Saturday, November 2, 2013

Mission San Juan Bautista & Father Tápis's Color Music System

Parts of the Alfred Hitchcock movie 'Vertigo' were filmed at Mission San Juan Bautista in California. I looked up that location on Wikipedia and came upon the following quote:


'Father Pedro Estévan Tápis (who had a special talent for music) joined Father Felipe Arroyo de la Cuesta, at Mission San Juan Bautista in 1815 to teach singing to the Indians. He employed a system of notation developed in Spain that uses varied colors or textures for polyphonic music, usually (from bottom to top) solid black, solid red, black outline (sometimes solid yellow) and red outline (or black outline when yellow was used). His choir of Native American boys performed for many visitors, earning the San Juan Bautista Mission the nickname "the Mission of Music." Two of his handwritten choir books are preserved at the San Juan Bautista Museum.

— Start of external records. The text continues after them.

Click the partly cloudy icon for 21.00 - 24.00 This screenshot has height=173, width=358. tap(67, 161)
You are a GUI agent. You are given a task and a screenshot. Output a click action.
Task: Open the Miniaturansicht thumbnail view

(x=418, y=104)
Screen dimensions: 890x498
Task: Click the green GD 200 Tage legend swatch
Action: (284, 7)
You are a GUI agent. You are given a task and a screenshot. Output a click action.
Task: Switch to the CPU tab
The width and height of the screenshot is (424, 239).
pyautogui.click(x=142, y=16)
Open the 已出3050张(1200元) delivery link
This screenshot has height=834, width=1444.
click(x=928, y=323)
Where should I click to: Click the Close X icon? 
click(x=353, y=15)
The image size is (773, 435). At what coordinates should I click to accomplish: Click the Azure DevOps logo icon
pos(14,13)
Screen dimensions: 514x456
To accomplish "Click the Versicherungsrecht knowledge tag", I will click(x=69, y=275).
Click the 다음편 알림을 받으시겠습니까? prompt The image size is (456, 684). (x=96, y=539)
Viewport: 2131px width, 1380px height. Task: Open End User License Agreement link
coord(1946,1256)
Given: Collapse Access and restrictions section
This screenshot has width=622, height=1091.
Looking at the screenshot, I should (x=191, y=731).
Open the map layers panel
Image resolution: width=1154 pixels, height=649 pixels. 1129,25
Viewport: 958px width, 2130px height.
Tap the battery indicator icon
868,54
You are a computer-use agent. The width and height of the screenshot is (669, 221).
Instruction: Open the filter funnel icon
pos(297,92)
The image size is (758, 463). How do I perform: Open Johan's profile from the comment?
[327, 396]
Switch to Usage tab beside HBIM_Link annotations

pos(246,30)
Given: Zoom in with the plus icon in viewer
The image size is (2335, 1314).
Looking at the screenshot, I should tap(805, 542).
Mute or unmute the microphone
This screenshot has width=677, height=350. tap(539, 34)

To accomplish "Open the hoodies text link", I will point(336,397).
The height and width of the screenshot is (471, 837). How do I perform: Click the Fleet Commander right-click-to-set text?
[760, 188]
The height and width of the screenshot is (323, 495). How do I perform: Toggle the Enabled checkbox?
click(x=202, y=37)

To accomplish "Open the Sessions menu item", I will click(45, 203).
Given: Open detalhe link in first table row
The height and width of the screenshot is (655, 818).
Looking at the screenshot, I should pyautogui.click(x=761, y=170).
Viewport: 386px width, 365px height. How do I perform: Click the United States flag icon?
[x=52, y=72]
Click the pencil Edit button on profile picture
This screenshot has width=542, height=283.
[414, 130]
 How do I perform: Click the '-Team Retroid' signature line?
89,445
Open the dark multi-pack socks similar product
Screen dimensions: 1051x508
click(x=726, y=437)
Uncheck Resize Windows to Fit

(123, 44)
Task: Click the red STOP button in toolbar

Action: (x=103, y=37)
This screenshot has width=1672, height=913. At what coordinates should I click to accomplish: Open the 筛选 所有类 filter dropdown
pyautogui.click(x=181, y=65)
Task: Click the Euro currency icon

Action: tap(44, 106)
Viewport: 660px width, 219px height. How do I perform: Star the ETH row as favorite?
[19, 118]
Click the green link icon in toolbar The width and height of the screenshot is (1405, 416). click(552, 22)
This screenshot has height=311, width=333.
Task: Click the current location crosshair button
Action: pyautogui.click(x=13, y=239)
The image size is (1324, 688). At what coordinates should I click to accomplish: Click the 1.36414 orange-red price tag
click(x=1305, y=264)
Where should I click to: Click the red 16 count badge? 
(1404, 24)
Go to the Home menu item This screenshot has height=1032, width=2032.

When Father Tapis died in 1825 he was buried on the mission grounds. The town of San Juan Bautista, which grew up around the mission, expanded rapidly during the California Gold Rush and continues to be a thriving community today.'


I'd like to see samples of written music using colors to communicate specific notes, but was unable to locate images or further information on Father Tapis's choir books.